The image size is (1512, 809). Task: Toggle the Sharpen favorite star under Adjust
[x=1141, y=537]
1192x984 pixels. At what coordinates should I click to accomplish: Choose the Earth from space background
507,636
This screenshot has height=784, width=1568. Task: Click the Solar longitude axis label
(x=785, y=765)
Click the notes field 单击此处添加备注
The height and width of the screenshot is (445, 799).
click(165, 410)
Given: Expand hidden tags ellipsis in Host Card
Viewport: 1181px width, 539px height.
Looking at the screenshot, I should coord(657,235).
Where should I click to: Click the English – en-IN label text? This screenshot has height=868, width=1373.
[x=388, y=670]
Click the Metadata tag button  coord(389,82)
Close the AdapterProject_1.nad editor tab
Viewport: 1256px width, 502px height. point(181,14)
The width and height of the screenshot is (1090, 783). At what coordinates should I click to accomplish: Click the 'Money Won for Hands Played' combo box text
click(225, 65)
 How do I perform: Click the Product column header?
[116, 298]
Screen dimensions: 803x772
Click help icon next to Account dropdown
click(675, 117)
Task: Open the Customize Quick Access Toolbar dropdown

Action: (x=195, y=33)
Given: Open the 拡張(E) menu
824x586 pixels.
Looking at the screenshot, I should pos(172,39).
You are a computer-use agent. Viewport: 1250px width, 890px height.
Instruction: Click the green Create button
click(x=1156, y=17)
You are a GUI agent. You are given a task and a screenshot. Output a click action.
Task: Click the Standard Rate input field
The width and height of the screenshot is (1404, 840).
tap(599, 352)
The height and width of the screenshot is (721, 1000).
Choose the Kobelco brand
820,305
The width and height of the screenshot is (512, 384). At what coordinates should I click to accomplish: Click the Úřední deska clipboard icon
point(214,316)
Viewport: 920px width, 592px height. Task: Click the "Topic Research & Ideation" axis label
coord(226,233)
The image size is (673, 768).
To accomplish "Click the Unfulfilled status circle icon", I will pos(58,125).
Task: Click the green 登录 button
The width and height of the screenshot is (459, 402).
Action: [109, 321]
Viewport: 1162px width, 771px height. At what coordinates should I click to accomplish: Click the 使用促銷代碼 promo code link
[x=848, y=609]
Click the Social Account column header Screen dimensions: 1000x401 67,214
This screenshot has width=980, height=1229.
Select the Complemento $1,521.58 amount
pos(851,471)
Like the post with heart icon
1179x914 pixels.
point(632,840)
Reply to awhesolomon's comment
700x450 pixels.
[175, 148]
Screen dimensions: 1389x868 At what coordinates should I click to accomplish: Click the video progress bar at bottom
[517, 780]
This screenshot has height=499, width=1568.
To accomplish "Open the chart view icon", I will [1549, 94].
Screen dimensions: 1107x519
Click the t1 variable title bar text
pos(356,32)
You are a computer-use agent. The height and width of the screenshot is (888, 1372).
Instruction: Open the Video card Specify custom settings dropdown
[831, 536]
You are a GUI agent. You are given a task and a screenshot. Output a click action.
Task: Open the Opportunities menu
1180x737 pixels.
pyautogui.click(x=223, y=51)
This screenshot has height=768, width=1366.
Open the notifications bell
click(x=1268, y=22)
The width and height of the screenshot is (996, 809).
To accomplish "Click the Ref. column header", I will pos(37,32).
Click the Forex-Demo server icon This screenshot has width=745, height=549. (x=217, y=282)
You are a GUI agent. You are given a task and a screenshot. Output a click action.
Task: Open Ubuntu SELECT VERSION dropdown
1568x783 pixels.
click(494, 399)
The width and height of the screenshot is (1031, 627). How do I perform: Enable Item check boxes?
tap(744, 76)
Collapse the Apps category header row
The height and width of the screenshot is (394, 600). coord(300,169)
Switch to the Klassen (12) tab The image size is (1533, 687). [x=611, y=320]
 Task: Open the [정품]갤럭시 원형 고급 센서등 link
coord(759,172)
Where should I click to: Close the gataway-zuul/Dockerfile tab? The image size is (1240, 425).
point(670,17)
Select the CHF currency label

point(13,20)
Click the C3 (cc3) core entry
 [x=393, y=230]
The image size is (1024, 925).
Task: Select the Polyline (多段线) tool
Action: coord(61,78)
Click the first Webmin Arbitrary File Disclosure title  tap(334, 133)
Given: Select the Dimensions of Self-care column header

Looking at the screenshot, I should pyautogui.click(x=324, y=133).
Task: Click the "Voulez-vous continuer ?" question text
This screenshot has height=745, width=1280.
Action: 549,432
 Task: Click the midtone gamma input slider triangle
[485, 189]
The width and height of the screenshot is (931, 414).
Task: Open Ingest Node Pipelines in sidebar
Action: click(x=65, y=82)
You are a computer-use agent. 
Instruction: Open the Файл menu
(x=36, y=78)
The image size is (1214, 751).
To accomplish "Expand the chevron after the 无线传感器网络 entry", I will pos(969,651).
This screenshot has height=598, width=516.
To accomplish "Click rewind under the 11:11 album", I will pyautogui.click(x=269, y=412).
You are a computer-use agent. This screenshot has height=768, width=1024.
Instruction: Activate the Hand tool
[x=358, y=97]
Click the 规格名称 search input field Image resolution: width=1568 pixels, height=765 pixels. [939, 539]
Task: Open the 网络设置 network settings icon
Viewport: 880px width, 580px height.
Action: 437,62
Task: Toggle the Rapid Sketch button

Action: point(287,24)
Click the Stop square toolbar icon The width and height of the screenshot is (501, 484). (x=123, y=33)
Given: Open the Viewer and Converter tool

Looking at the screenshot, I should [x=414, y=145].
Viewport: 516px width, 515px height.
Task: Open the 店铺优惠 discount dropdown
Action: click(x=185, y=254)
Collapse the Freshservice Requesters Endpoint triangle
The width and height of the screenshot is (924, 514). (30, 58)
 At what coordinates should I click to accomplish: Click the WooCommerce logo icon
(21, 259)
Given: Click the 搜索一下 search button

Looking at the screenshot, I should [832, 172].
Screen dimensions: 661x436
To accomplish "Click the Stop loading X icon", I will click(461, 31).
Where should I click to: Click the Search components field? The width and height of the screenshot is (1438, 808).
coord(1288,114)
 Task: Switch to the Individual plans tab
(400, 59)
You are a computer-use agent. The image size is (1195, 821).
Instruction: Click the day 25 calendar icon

────────────────────

◆ What you need to do:
Write out, please, all of the material above exactly as written.

◆ Result for this exercise:
The image size is (1512, 809). Task: Toggle the Sharpen favorite star under Adjust
[x=1141, y=537]
1192x984 pixels. At what coordinates should I click to accomplish: Choose the Earth from space background
507,636
This screenshot has height=784, width=1568. Task: Click the Solar longitude axis label
(x=785, y=765)
Click the notes field 单击此处添加备注
The height and width of the screenshot is (445, 799).
click(165, 410)
Given: Expand hidden tags ellipsis in Host Card
Viewport: 1181px width, 539px height.
Looking at the screenshot, I should coord(657,235).
Where should I click to: Click the English – en-IN label text? This screenshot has height=868, width=1373.
[x=388, y=670]
Click the Metadata tag button  coord(389,82)
Close the AdapterProject_1.nad editor tab
Viewport: 1256px width, 502px height. point(181,14)
The width and height of the screenshot is (1090, 783). At what coordinates should I click to accomplish: Click the 'Money Won for Hands Played' combo box text
click(225, 65)
 How do I perform: Click the Product column header?
[116, 298]
Screen dimensions: 803x772
Click help icon next to Account dropdown
click(675, 117)
Task: Open the Customize Quick Access Toolbar dropdown

Action: (x=195, y=33)
Given: Open the 拡張(E) menu
824x586 pixels.
Looking at the screenshot, I should pos(172,39).
You are a computer-use agent. Viewport: 1250px width, 890px height.
Instruction: Click the green Create button
click(x=1156, y=17)
You are a GUI agent. You are given a task and a screenshot. Output a click action.
Task: Click the Standard Rate input field
The width and height of the screenshot is (1404, 840).
tap(599, 352)
The height and width of the screenshot is (721, 1000).
Choose the Kobelco brand
820,305
The width and height of the screenshot is (512, 384). At what coordinates should I click to accomplish: Click the Úřední deska clipboard icon
point(214,316)
Viewport: 920px width, 592px height. Task: Click the "Topic Research & Ideation" axis label
coord(226,233)
The image size is (673, 768).
To accomplish "Click the Unfulfilled status circle icon", I will pos(58,125).
Task: Click the green 登录 button
The width and height of the screenshot is (459, 402).
Action: [109, 321]
Viewport: 1162px width, 771px height. At what coordinates should I click to accomplish: Click the 使用促銷代碼 promo code link
[x=848, y=609]
Click the Social Account column header Screen dimensions: 1000x401 67,214
This screenshot has width=980, height=1229.
Select the Complemento $1,521.58 amount
pos(851,471)
Like the post with heart icon
1179x914 pixels.
point(632,840)
Reply to awhesolomon's comment
700x450 pixels.
[175, 148]
Screen dimensions: 1389x868 At what coordinates should I click to accomplish: Click the video progress bar at bottom
[517, 780]
This screenshot has height=499, width=1568.
To accomplish "Open the chart view icon", I will [1549, 94].
Screen dimensions: 1107x519
Click the t1 variable title bar text
pos(356,32)
You are a computer-use agent. The height and width of the screenshot is (888, 1372).
Instruction: Open the Video card Specify custom settings dropdown
[831, 536]
You are a GUI agent. You are given a task and a screenshot. Output a click action.
Task: Open the Opportunities menu
1180x737 pixels.
pyautogui.click(x=223, y=51)
This screenshot has height=768, width=1366.
Open the notifications bell
click(x=1268, y=22)
The width and height of the screenshot is (996, 809).
To accomplish "Click the Ref. column header", I will pos(37,32).
Click the Forex-Demo server icon This screenshot has width=745, height=549. (x=217, y=282)
You are a GUI agent. You are given a task and a screenshot. Output a click action.
Task: Open Ubuntu SELECT VERSION dropdown
1568x783 pixels.
click(494, 399)
The width and height of the screenshot is (1031, 627). How do I perform: Enable Item check boxes?
tap(744, 76)
Collapse the Apps category header row
The height and width of the screenshot is (394, 600). coord(300,169)
Switch to the Klassen (12) tab The image size is (1533, 687). [x=611, y=320]
 Task: Open the [정품]갤럭시 원형 고급 센서등 link
coord(759,172)
Where should I click to: Close the gataway-zuul/Dockerfile tab? The image size is (1240, 425).
point(670,17)
Select the CHF currency label

point(13,20)
Click the C3 (cc3) core entry
 [x=393, y=230]
The image size is (1024, 925).
Task: Select the Polyline (多段线) tool
Action: coord(61,78)
Click the first Webmin Arbitrary File Disclosure title  tap(334, 133)
Given: Select the Dimensions of Self-care column header

Looking at the screenshot, I should pyautogui.click(x=324, y=133).
Task: Click the "Voulez-vous continuer ?" question text
This screenshot has height=745, width=1280.
Action: 549,432
 Task: Click the midtone gamma input slider triangle
[485, 189]
The width and height of the screenshot is (931, 414).
Task: Open Ingest Node Pipelines in sidebar
Action: click(x=65, y=82)
You are a computer-use agent. 
Instruction: Open the Файл menu
(x=36, y=78)
The image size is (1214, 751).
To accomplish "Expand the chevron after the 无线传感器网络 entry", I will pos(969,651).
This screenshot has height=598, width=516.
To accomplish "Click rewind under the 11:11 album", I will pyautogui.click(x=269, y=412).
You are a computer-use agent. This screenshot has height=768, width=1024.
Instruction: Activate the Hand tool
[x=358, y=97]
Click the 规格名称 search input field Image resolution: width=1568 pixels, height=765 pixels. [939, 539]
Task: Open the 网络设置 network settings icon
Viewport: 880px width, 580px height.
Action: 437,62
Task: Toggle the Rapid Sketch button

Action: point(287,24)
Click the Stop square toolbar icon The width and height of the screenshot is (501, 484). (x=123, y=33)
Given: Open the Viewer and Converter tool

Looking at the screenshot, I should [x=414, y=145].
Viewport: 516px width, 515px height.
Task: Open the 店铺优惠 discount dropdown
Action: click(x=185, y=254)
Collapse the Freshservice Requesters Endpoint triangle
The width and height of the screenshot is (924, 514). (30, 58)
 At what coordinates should I click to accomplish: Click the WooCommerce logo icon
(21, 259)
Given: Click the 搜索一下 search button

Looking at the screenshot, I should [832, 172].
Screen dimensions: 661x436
To accomplish "Click the Stop loading X icon", I will click(461, 31).
Where should I click to: Click the Search components field? The width and height of the screenshot is (1438, 808).
coord(1288,114)
 Task: Switch to the Individual plans tab
(400, 59)
You are a computer-use agent. The image size is (1195, 821).
Instruction: Click the day 25 calendar icon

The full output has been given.